I am confused here

I understood that len() function produces the number of data points in a data set but here produces only the number of rows, where is the mistake?
Something else, it’s an obvious and common-sense note that the number of rows is 7198, not 7197 or I don’t understand the meaning of this note?
Thanks

Hi @Maho

The len() function here simply counts the number of rows. It doesn’t recognise the header row as a special row here since we are converting the csv file into a list. The header is also just part of the list and counted just as a row or as a data point like you have mentioned. So if you do len() to the whole list, it will return the total number of rows, which also includes the header.

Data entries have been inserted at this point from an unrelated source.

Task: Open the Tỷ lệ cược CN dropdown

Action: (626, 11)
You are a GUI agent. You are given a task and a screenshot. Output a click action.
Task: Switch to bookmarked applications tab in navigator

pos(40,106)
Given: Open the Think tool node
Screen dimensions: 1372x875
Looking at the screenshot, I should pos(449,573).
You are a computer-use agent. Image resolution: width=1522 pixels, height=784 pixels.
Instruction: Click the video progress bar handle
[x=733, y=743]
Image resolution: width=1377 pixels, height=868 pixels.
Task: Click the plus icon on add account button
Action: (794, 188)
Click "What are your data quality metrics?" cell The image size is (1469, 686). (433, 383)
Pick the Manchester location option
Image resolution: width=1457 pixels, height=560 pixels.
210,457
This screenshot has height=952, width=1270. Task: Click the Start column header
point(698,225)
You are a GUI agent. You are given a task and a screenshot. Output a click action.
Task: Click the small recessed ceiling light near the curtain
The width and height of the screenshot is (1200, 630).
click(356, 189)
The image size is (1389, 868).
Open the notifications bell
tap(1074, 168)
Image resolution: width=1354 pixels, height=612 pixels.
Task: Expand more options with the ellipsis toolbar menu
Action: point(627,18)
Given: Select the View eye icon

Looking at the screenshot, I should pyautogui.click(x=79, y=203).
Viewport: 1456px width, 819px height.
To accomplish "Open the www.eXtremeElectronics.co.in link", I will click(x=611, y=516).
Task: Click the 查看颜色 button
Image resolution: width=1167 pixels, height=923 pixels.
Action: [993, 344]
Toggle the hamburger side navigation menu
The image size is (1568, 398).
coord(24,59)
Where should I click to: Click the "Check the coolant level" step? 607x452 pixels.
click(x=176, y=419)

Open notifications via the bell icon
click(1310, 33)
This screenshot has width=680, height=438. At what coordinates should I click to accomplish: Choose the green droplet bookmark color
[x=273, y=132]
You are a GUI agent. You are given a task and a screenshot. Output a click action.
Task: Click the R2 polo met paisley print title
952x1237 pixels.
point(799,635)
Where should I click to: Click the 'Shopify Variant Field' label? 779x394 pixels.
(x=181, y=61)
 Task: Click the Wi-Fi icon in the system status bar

We have to manually remove and store the header row to a variable and keep the rest of the table as the datapoints. Once you done that and find the len() of the new table, it will be give you the total rows of data.

I hope this helps.

1 Like

I understand this but I have asked about len() function, I understood that len() function produces the number of data points in a data set but here produces only the number of rows, where is the mistake?
Thanks

header = apps_data[0]
new_apps_data= apps_data[1:]
len(new_apps_data)

Now you will get 7197

I guess, I understood your question correctly.

1 Like

:smile:
I don’t ask about this, my question is : I understood that len() function produces the number of data points in a data set but here produces only the number of rows, where is the mistake?
Thanks a lot

Hi @Maho,

In this case, your apps_data is actually not a real table, but a list of lists. The so-called “rows” here doesn’t look like real table rows, they are actually those small lists, from which this list of lists consists. Hence, when you use the len() function, you are just counting those small lists (you can call them “rows”), which represent data points in this case.

2 Likes

I can understand from your explanation that in a simple list as [ 5, 6, 3 ] len() function produces the number of elements within the list. But in a list of lists len() function produces the number of rows. Am I right?

Yes, correct. In a list of lists, like this

my_list = [[2, 3, 6, 8], [1, 9], [4, 6, 1, 10], [2, 7, 5, 20, 8, 1]]

it will produce the number of small lists (which you call “rows” here).

2 Likes

More generally, len will usually return the length of the first dimension.

from numpy.random import random
arr = random([2,3,4])
len(arr)
Out[11]: 2

This is a 2x3x4 dimensional array of numbers.
In this 3 (or higher) Dimensional array , we can’t use the words row or column to describe them anymore.

It does not produce the number of data points. This statement only applies to 1D objects like list, tuple set. Make a guess what it returns for dict? You probably realize the definition of “data points” is difficult. Because dictionaries contain not just values, but keys. Then when you move to pandas dataframes, they have values, column names, index names, what is “data points” becomes more vague as objects get more complex.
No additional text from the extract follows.